= Gender bias =

Tendency to prefer one gender over another

Gender bias is a societal concept in which one gender is preferred over another. It can be split into two main categories: implicit and explicit. Implicit gender bias is a form of unconscious bias, which occurs when an individual unconsciously attributes certain attitudes, stereotypes, or gender norms to another person or group of people. Explicit gender bias is a form of conscious bias, in which one intentionally places standards and expectations on another person or group of people based on their own personal beliefs.

== Origins of gender bias ==
The origins of gender bias come from a series of deeply rooted societal expectations for specific genders. These expectations differ between individual cultures, but often establish a set of behaviors in which certain genders are intended to follow. This develops into a series of societal stereotypes when it comes to gender, known as gender norms. These gender norms nurture an environment for gender bias, in which one believes a certain norm makes one gender better than another. This belief system is passed down from generation to generation, further cementing gender bias within a society. Despite shifting cultural norms and contemporary advancements, gender bias continues to persist amongst many modern societies as a result of these intergenerational and historical gender stereotypes.

== Relation to sexism ==
Gender bias is a broad term that refers to any bias based on gender, affecting all traditional and non-traditional gender norms and gender expressions. Gender bias has some relation to the concept of sexism, but both remain as distinct concepts. Sexism is a form of explicit bias, in which one is overtly discriminatory towards another person or group of people based on their sex. This is different from gender bias, which can be either implicit or explicit in terms of stereotypes and preferences.

== Gender bias in the workplace ==
Gender bias in the workplace is an extremely common occurrence. Gender bias leads to discrimination in hiring at all levels, with lower recruitment and job offer rates for women. Furthermore, there is a significant gap in salaries between men and women in the same positions. These behaviors stem from gender bias, in which society views women as less capable than men in the workplace. This is a result of an everlong societal portrayal of men as providers and women as nurturers.

== Gender bias in healthcare ==
Healthcare and medical treatment are additional societal experiences often influenced by gender bias. Preconceived societal perceptions of women's sensitivity and men's strength create gender norms as to how health issues are perceived, evaluated, and treated. This creates a disconnect between individual treatment for different genders, as gender norms establish a biased perspective on pain response and treatment efficiency.

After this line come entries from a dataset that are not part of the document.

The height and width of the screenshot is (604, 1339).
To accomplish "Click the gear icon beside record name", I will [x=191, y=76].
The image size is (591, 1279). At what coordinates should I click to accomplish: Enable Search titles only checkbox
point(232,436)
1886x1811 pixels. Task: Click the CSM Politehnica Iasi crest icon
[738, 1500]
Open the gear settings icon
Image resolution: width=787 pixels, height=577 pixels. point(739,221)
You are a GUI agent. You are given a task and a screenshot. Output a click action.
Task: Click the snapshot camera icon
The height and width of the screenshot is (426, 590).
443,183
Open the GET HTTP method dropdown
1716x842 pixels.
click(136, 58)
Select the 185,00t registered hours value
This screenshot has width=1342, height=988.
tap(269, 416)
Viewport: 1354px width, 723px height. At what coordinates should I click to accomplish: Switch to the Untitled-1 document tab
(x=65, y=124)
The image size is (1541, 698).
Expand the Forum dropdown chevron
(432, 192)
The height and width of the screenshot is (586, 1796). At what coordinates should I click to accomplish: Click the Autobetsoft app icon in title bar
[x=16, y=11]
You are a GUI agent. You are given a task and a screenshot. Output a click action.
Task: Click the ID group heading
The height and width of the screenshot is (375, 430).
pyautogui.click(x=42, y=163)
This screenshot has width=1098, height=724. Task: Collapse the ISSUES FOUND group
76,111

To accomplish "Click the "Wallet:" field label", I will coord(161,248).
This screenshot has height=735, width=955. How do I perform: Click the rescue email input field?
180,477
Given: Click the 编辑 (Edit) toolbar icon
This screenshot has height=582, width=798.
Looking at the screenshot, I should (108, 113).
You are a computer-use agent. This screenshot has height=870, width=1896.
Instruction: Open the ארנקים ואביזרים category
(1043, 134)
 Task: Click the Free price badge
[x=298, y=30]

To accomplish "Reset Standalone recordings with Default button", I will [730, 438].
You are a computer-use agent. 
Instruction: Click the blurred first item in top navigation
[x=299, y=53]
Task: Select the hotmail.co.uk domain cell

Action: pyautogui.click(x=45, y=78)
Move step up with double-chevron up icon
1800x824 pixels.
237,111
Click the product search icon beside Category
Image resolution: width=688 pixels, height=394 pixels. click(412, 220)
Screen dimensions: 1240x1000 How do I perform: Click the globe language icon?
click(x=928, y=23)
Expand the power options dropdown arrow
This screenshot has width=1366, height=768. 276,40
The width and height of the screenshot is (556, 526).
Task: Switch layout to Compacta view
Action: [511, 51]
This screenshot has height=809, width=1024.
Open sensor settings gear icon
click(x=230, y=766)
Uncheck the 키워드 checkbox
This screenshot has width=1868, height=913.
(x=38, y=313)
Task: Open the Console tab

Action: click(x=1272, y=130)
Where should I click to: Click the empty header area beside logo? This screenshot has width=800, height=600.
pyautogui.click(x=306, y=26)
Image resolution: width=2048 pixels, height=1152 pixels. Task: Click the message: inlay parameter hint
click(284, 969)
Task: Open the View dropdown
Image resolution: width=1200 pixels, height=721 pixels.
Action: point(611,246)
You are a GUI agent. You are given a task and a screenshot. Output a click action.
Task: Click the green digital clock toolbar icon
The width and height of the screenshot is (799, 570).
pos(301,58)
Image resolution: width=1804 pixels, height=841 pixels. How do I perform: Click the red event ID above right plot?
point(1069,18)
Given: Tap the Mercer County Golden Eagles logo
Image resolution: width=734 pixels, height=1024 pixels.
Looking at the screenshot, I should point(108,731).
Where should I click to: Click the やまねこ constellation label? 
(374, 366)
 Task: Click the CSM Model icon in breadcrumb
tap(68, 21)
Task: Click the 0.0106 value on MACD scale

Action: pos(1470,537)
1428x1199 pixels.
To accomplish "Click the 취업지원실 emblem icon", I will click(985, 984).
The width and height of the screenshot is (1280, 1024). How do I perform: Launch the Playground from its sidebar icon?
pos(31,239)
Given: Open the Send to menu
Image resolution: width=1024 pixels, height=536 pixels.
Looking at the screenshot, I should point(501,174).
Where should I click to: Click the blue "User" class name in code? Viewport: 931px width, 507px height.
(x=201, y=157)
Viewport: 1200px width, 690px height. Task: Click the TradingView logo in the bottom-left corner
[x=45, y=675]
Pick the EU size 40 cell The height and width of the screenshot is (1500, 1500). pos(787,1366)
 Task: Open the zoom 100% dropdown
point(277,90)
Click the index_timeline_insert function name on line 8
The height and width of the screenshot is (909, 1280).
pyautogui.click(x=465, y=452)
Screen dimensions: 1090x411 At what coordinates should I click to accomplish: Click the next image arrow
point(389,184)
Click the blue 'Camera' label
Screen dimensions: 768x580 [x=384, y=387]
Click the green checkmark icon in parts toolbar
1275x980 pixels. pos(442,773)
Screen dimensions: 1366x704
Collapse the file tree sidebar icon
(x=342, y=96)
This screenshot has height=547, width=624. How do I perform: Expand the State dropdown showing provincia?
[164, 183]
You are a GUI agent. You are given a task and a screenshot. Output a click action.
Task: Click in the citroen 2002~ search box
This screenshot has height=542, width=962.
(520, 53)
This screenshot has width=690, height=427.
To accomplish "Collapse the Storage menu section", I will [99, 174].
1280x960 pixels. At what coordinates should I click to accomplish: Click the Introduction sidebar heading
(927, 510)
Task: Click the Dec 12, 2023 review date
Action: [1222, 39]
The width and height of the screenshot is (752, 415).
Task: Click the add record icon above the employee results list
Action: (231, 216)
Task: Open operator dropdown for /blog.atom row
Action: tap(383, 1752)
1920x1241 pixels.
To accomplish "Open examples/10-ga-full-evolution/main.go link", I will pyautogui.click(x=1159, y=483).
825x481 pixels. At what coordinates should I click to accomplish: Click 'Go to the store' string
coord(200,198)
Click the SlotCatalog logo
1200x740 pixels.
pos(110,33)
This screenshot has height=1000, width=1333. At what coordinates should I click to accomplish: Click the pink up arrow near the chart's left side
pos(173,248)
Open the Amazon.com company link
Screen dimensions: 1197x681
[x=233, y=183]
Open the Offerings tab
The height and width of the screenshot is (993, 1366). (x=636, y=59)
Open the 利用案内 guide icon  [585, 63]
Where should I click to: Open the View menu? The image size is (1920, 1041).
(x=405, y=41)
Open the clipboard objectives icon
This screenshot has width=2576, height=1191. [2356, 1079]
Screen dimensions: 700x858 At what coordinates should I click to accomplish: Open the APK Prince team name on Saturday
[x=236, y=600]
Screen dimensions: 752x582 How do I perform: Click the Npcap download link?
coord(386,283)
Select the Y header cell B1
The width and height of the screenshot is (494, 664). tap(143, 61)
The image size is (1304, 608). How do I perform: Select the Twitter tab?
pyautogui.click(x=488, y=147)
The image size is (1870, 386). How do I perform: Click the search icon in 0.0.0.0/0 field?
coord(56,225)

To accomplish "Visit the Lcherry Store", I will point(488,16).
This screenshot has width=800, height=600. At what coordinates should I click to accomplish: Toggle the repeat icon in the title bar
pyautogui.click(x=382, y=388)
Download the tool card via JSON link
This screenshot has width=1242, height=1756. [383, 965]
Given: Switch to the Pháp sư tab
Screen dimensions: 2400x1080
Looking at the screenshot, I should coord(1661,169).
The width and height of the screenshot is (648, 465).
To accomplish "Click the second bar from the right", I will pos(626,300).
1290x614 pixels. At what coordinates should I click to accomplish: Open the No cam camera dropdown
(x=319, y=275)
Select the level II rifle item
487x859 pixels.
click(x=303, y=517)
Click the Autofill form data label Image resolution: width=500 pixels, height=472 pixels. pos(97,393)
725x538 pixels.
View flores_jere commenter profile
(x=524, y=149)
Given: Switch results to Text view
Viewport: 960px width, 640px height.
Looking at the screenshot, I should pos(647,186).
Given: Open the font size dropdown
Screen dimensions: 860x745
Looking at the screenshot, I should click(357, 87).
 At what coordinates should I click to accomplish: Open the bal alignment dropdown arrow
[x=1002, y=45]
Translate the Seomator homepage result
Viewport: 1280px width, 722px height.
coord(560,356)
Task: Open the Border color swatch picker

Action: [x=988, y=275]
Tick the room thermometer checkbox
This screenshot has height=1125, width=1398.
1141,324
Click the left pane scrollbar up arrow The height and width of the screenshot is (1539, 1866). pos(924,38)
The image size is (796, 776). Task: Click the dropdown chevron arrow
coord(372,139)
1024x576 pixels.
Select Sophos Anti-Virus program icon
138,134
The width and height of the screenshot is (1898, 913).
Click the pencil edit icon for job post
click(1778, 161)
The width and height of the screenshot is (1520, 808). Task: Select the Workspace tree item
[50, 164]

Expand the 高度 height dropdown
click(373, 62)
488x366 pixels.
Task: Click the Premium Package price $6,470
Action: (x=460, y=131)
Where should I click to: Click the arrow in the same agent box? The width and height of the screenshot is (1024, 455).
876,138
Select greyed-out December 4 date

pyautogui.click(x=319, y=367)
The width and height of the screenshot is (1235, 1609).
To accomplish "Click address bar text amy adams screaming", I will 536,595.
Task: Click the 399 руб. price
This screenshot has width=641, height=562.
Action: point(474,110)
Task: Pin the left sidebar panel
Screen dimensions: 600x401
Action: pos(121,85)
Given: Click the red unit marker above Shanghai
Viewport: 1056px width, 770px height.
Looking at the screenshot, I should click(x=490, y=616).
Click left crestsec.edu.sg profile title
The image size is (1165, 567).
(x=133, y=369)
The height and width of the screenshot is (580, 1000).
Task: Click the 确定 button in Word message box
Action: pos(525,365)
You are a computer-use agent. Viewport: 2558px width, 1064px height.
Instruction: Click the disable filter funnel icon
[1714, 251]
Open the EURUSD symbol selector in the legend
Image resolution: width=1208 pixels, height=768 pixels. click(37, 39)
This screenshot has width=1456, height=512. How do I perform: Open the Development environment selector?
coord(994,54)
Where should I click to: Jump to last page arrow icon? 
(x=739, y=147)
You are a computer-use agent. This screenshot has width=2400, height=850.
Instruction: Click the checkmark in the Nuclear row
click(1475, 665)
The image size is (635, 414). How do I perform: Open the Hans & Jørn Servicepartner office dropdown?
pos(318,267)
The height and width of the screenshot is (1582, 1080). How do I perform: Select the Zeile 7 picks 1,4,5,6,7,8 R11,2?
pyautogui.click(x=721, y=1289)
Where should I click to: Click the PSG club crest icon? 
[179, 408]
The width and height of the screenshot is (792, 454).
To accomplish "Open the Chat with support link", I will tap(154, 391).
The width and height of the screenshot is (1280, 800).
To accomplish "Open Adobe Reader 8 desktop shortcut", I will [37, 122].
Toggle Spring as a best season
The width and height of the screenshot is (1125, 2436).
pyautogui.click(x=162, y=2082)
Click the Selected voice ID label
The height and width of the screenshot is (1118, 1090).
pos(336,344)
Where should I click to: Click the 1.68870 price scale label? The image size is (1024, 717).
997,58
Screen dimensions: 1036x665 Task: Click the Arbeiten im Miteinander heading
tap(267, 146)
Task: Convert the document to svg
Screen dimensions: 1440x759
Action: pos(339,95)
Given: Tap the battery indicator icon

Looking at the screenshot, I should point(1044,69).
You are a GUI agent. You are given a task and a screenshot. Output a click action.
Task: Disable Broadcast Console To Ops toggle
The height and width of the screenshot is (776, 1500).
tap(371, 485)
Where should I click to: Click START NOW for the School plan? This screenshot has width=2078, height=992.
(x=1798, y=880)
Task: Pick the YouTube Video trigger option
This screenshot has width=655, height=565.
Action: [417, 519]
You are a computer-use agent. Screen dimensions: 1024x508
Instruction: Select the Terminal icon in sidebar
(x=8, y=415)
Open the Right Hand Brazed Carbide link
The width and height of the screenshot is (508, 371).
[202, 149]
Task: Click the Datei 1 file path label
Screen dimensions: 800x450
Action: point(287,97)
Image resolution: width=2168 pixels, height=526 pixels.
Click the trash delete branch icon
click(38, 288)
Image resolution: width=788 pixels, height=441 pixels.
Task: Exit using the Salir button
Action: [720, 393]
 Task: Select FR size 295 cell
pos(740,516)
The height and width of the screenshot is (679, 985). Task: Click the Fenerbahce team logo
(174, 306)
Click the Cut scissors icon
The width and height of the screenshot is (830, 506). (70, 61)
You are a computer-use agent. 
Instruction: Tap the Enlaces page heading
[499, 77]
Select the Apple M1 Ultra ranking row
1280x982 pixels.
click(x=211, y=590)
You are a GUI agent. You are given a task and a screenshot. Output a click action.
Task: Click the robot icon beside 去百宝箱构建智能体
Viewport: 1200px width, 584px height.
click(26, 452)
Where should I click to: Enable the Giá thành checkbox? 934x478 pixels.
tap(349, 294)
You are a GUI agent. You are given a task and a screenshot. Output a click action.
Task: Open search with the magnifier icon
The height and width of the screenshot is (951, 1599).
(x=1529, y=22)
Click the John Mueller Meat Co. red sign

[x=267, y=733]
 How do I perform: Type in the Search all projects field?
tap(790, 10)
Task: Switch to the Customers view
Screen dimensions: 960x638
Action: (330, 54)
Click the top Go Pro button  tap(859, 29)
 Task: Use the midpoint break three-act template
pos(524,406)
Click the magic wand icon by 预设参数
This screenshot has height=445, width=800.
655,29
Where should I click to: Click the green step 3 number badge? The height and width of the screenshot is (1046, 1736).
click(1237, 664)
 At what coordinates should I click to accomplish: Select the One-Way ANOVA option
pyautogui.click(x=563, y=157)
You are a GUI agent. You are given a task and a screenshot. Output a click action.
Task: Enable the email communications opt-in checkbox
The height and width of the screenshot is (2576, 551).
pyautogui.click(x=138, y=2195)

== Gender bias around the globe ==
The concept of gender bias does not solely exist in Westernized societies. Global cultures in Africa, Asia, and South America experience a similar level of disparity between genders, resulting in a society that experiences gender bias. This is likely due to many cultures being rooted in viewing women as pure and nurturing, while men as strong and stoic. These concrete expectations for men and women have built societal structures that cause rifts in the treatment of different genders in the moden day, no matter where in the world they may be.

== Gender bias in artificial intelligence ==
Gender bias in artificial intelligence refers to the circumstances in which AI systems reflect and perpetuate existing societal biases, leading to unfair or discriminatory results. These biases can manifest in various ways.

== Gender bias in colors ==
Gender bias can manifest as a type of color bias that reinforces societal association of certain colors with specific genders, particularly pink with girls and blue with boys, which can perpetuate harmful stereotypes. This bias is a relatively modern construct.

== Gender bias in credit decisions ==
Women who own small businesses often struggle to access credit on the same terms as men. An impact evaluation with a commercial bank in Peru in 2012 showed that the bias operated mainly through the loan terms rather than approval. Women were offered smaller loans by loan officers with limited experience with SMEs, which made the offers less attractive and lowered take-up. Removing that discretion closed the gap.

== The surgeon riddle ==
A father and son are in a horrible car crash that kills the dad. The son is rushed to the hospital; just as he's about to go under the knife, the surgeon says, "I can't operate—that boy is my son!"

When faced with the surgeon riddle, many people unconsciously assume the surgeon is male, even if they consciously hold egalitarian views; this illustrates implicit gender bias. This is distinct from explicit gender bias, which manifests when individuals consciously express prejudiced beliefs, such as preferring male doctors or openly endorsing sexism.